**Tâche**
Prolongez le texte sur la lutte contre la cuscute, en reprenant juste après sa dernière phrase.

**Texte à lire**
┌──
Les recommandations :

  • Lutter immédiatement dès l’apparition des premiers filaments  !
  • Avoir recours au brûlage thermique avant fructification de la cuscute (zone tampon d’un mètre minimum). Il est préconisé si l’infestation est limitée. Le brulage est autorisé toute l’année mais nécessite une demande de dérogation [2] (à retrouver en annexe 2 ici). Il est considéré par beaucoup d’acteurs comme la seule solution réellement efficace. Les témoignages d’agriculteurs bio relatent l’utilisation de bottes de pailles ou de chalumeaux pour de petites surfaces.
  • Multiplier les broyages avant fructification ou réaliser des faux-semis (germination facile) puis broyer. Le broyage et le faux semis viennent en complément du brûlage pour faire lever le stock semencier. Rien pour l’instant ne démontre une éradication complète par le seul levier des interventions mécaniques mais ces recherches ne sont pas exhaustives.
└──
**Extrait de données**
┌──
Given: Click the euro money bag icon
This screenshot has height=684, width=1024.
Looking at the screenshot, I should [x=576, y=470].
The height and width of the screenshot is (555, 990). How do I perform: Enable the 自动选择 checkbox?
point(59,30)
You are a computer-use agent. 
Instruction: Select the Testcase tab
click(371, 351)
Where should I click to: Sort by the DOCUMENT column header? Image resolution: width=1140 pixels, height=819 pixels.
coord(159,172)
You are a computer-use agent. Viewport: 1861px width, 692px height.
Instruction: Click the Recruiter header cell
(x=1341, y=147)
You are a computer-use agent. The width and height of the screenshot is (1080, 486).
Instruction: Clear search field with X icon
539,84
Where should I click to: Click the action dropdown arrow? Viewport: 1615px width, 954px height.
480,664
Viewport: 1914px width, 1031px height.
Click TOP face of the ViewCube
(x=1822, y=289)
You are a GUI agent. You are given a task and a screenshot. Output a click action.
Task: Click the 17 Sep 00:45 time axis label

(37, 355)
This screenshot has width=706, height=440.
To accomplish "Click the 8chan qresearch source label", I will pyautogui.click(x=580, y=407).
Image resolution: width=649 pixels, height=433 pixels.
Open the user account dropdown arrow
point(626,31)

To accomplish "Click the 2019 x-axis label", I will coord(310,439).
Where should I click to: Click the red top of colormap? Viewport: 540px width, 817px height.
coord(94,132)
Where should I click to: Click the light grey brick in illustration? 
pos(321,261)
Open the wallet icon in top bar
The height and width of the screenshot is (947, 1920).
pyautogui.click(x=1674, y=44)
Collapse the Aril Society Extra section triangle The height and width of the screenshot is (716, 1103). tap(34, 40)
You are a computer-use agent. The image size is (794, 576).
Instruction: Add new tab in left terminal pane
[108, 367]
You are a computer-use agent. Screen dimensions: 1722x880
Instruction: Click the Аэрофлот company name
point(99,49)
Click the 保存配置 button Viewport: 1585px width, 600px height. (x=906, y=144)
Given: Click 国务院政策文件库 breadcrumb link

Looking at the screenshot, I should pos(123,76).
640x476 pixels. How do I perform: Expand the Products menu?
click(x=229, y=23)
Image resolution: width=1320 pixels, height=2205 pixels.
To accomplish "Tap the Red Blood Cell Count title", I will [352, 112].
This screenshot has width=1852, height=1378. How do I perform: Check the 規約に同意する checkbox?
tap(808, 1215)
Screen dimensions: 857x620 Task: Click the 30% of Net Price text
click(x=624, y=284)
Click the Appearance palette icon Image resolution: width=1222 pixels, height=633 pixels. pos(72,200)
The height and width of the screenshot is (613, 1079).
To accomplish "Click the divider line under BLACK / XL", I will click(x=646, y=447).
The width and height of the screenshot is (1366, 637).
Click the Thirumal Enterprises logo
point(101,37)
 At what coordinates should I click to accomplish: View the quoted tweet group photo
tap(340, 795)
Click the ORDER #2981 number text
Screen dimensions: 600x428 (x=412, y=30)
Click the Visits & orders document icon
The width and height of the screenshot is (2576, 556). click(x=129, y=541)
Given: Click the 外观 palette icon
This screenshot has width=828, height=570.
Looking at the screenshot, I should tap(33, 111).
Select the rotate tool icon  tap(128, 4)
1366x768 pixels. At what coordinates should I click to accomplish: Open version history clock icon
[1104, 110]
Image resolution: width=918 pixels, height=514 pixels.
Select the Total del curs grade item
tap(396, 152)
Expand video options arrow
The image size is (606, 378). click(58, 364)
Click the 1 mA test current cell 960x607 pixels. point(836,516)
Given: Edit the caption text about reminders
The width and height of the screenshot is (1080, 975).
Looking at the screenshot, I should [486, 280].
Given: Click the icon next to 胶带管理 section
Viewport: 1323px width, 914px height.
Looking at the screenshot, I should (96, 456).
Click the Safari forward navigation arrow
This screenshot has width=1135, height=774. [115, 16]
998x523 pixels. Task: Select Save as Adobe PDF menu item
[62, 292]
└──
**Réponse**
  • Insérer des plantes non-hôtes dans la rotation. La cuscute serait maîtrisable par la rotation culturale au bout de deux ou trois années en cultivant des plantes non-hôtes comme les céréales à pailles. Une vigilance est cependant de mise concernant les adventices plantes hôtes qui pourraient alimenter le stock grainier.

Et quid des bonnes pratiques  alors ?

  • Utiliser des semences certifiées indemne de cuscute norme «  Zéro cuscute  » (arrêté de commercialisation du 02/10/17 et arrêté du 27/09/22 homologuant le règlement technique annexe des semences fourragères certifiées). Les semences sont mélangées à de l’eau et à de la limaille de fer puis triées au trieur magnétique.
  • Pour les semences fermières, il est recommandé de faire analyser vos lots auprès d’un laboratoire pour faire lever le doute (ex. LABOSEM, 30 - 40€ HT/analyse).
  • Ne pas récolter ou faire pâturer les prairies contaminées pour éviter toutes dispersions de graines et intoxications animales.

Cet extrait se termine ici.